Sie wurde herausgerissen, während die anderen – ihre Eltern und Brüder – freiwillig gingen, den Wagen anschoben, den Esel antrieben. Elizabeth aber gehörte nach Galway wie die halbwilden Ponys in den torfigen Sümpfen von Connemara. Sie konnte nirgendwo anders überleben. Sie verstand die Menschen außerhalb ihrer Heimat nicht und die Menschen in England verstanden sie nicht, was diese jedoch nicht davon abhielt, sie und ihre Gutgläubigkeit auszunutzen.
Und ich beschuldige Jonathan, dachte Rebecca, als das Chaos ihrer Gedanken die ganze Geschichte unübersichtlich werden ließ. Jonathan sagte zu ihr, sie solle erwachsen werden und endlich aufhören, einem Land und einem Leben hinterher zu trauern, das so unfreundlich zu so vielen Menschen gewesen war, das so viele Leben gefordert hatte, das ihre Eltern vorzeitig hatte altern lassen, das sich kaum Nahrung abringen ließ und das vor allem aus Dunkelheit, Sturm, Regen und Kälte bestand. Sie sollte realistisch sein. Sie sollte endlich aufwachen und sich anpassen, denn sonst werde sie niemals Anschluss finden.
Und als sie dann Anschluss fand, endete das alles ebenso tragisch wie ihre Kindheit: Mit dem Herausreißen eines Lebewesens aus seiner natürlichen Umgebung.
Für reiche Leute war es vielleicht chic, etwas kränklich zu sein, aber für die Armen bedeutete eine körperliche oder geistige Schwäche, dass sie unweigerlich auf der Strecke bleiben würden.

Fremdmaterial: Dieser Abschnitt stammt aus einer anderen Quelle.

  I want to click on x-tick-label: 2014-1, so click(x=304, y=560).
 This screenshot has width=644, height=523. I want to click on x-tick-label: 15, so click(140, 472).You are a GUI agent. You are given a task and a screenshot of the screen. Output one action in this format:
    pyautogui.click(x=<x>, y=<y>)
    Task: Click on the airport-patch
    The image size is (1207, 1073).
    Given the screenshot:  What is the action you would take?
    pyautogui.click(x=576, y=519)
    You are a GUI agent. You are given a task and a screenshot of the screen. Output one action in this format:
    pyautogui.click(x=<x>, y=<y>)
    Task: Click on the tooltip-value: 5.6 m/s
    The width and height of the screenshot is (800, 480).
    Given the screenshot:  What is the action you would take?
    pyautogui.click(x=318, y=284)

Auf die eine oder andere Weise würden sie vor die Hunde gehen und das war dann keine romantische, vornehme Angelegenheit, sondern eine Katastrophe, die eine ganze Familie in den Ruin treiben konnte.

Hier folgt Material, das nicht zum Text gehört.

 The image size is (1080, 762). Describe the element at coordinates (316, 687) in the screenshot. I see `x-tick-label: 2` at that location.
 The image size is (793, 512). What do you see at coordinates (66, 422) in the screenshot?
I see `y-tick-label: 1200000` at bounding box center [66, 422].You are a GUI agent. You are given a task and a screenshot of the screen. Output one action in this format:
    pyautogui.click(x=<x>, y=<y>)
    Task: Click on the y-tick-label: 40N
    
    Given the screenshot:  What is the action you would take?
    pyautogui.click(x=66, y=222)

Rebecca kannte die Geschichten: „Es war nur einmal und wir haben eigentlich gut aufgepasst."
„Ich habe unbedingt schnell Geld gebraucht."
„Ich dachte, er wollte mich heiraten."
„Ich dachte, er hätte achtgegeben."
„Dabei haben wir doch..." und man glaubte gar nicht, auf welche aberwitzigen Verhütungsmethoden diese Mädchen vertrauten.
Die Wahrheit war jedoch – und jede Frau in Rebeccas Metier wusste das – dass keine dieser Geschichten wirklich wahr war. Was mit den Mädchen wirklich geschah, war in den meisten Fällen so abscheulich, dass sie es selbst verdrängten und lieber an eine erfundene Geschichte glaubten, die sie sich selbst zurechtlegten. Es ist ihnen lieber, sich selbst die Schuld für etwas zu geben, für das sie nichts können, als zuzugeben, dass sie völlig machtlos sind, dachte Rebecca.
Die einzigen Frauen, die ehrlich waren, waren diejenigen, von deren Würde nicht mehr viel übrig war, die dafür aber umso ungenierter leben konnten. Unter den Huren von Manchester hatte Rebecca die besten Freundinnen und Kundinnen.